This is dangerous; it replaces the built-in Python functions with NumPy functions, and not all functions have the same behaviour (e.g. `sum` or `max`).

In [None]:
max(-1, 0) # builtin `max` finds maximum of the inputs

In [None]:
np.max(-1, 0) # Numpy treats first entry as array, 2nd as axis

In [None]:
from numpy import *
max(-1, 0)

## What is an array?

An array is a collection of items stored at contiguous memory locations.

Python already has lists, which store collections of items. So why do we need arrays?

- Arrays are faster & more efficient than lists (if the contents are all the same type of "thing").
- Sometimes we want to have an ordering in more than one dimension (e.g. a matrix).
- Arrays can be used to represent vectors and matrices for linear algebra.
- Can expect arrays to support mathematical operations (e.g. addition, multiplication, determinants).

Python has a built-in `array` module, why not use that?

- The `array` module is limited to one-dimensional arrays.
- The method to define the type of the array is not as flexible or user friendly as NumPy.
- Base Python has been kept relatively `C` like.
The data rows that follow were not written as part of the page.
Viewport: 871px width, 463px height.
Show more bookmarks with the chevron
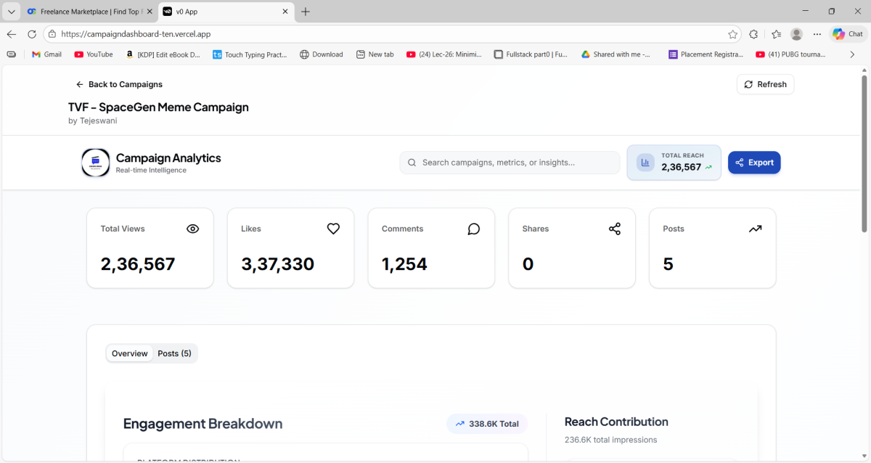(x=852, y=54)
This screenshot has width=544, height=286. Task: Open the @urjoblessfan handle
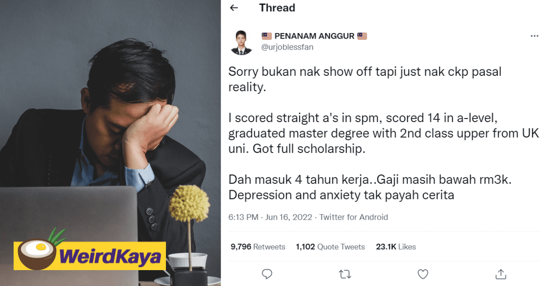pos(287,47)
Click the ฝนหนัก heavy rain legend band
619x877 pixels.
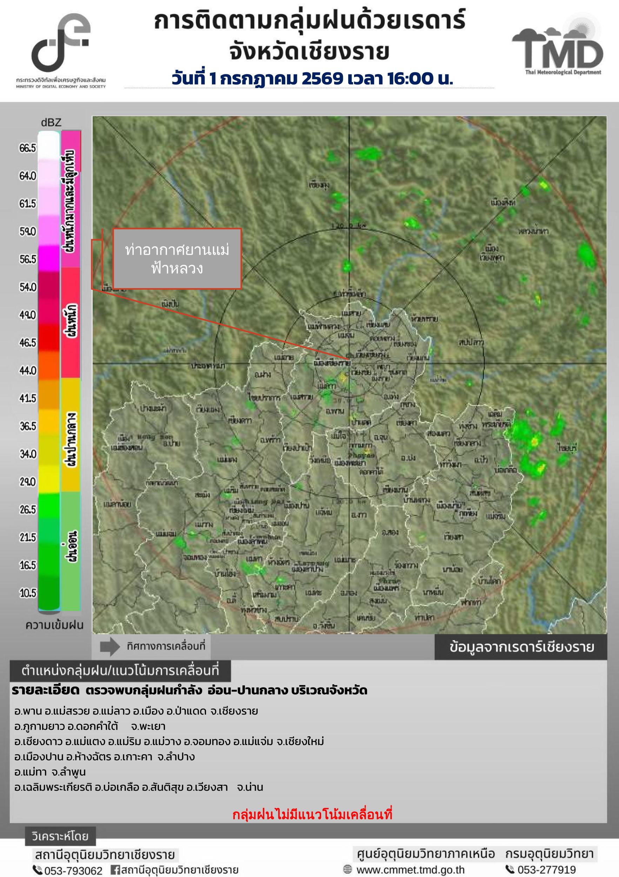pyautogui.click(x=71, y=322)
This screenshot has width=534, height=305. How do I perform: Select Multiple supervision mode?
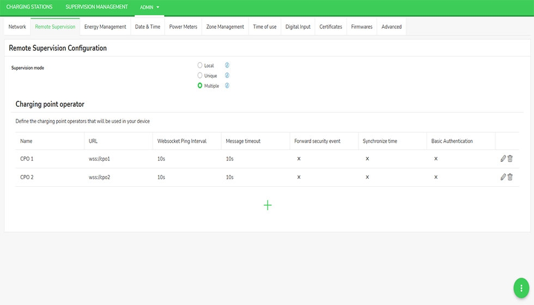point(200,86)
Why not wrap Numpy into the base Python?

- NumPy is a large package with many dependencies, and not all of them are needed for every project.
- NumPy is a separate package, so it can be updated independently of the base Python.
- Would make the base Python package larger and slower to load, as well as limiting the equipment on which it can be run.
- Large penalty to update code for no real benefit.
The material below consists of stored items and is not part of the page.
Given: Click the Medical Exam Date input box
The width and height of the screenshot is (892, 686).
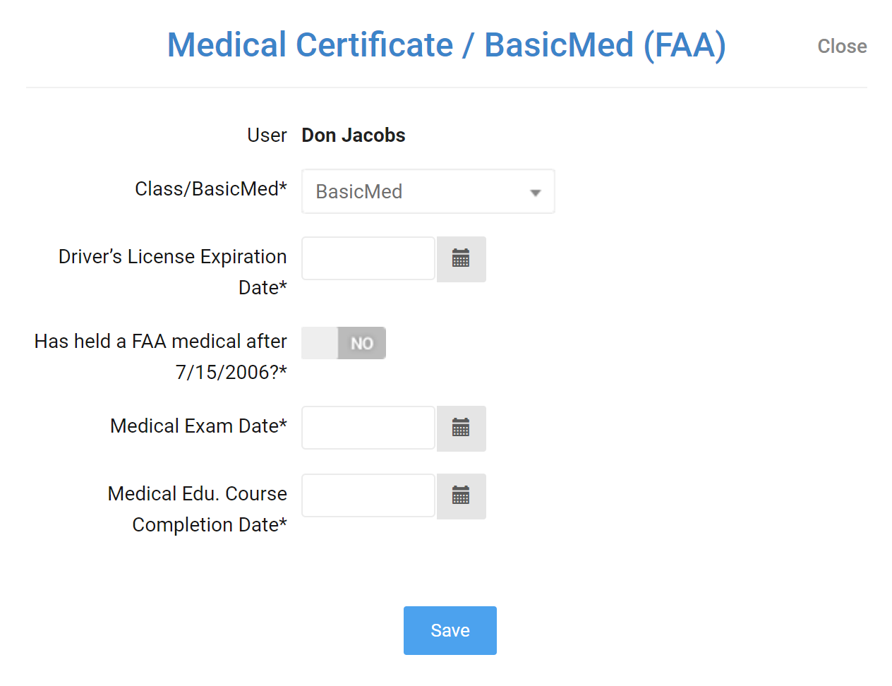Looking at the screenshot, I should (368, 428).
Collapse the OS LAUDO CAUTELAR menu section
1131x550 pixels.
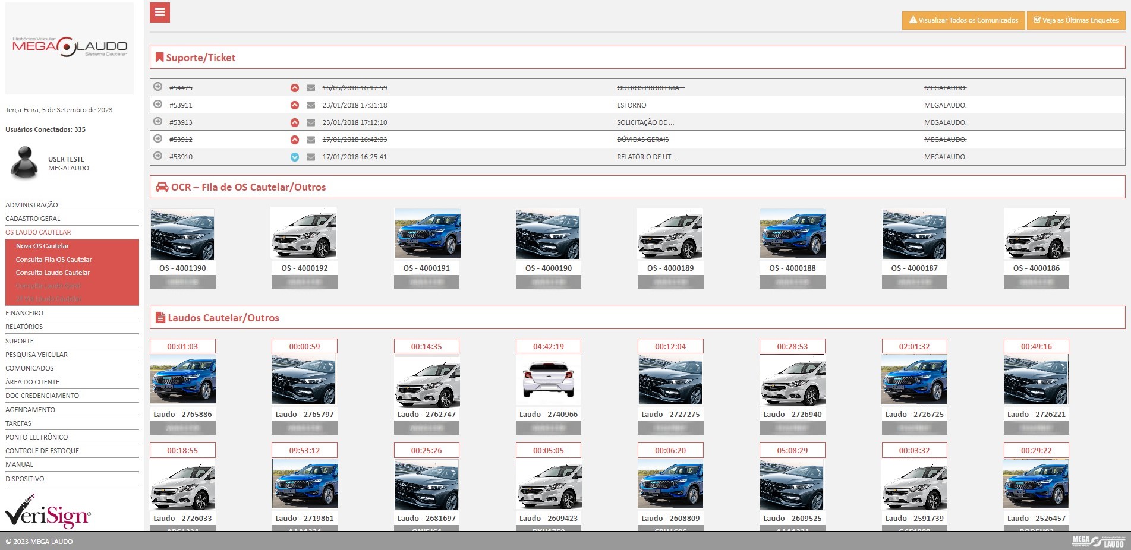[x=38, y=232]
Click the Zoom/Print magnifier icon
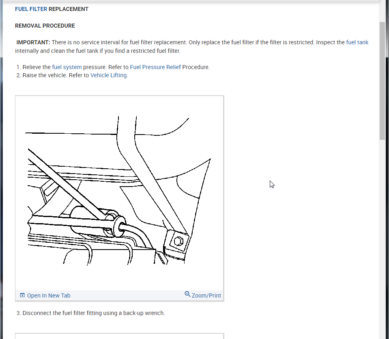 (187, 294)
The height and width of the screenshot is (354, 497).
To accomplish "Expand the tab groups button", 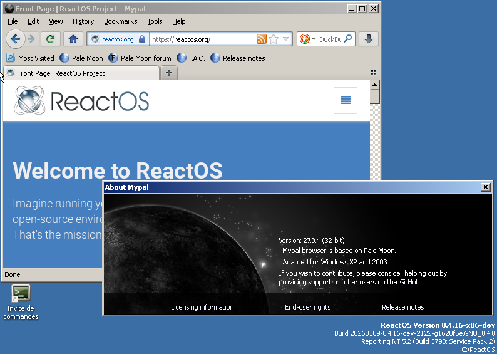I will click(374, 73).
- Some useful features (e.g. `math.isclose`) have transferred. 

  ## Creating a NumPy array

The most basic object in NumPy is the `ndarray` object.

In [None]:
my_list = [1, 2, 3, 4, 5]
np.array(my_list)

In [None]:
my_matrix = [[1,2,3], [4,5,6], [7,8,9]]
np.array(my_matrix)

All the elements at a particular level (_dimension_) must be the same length.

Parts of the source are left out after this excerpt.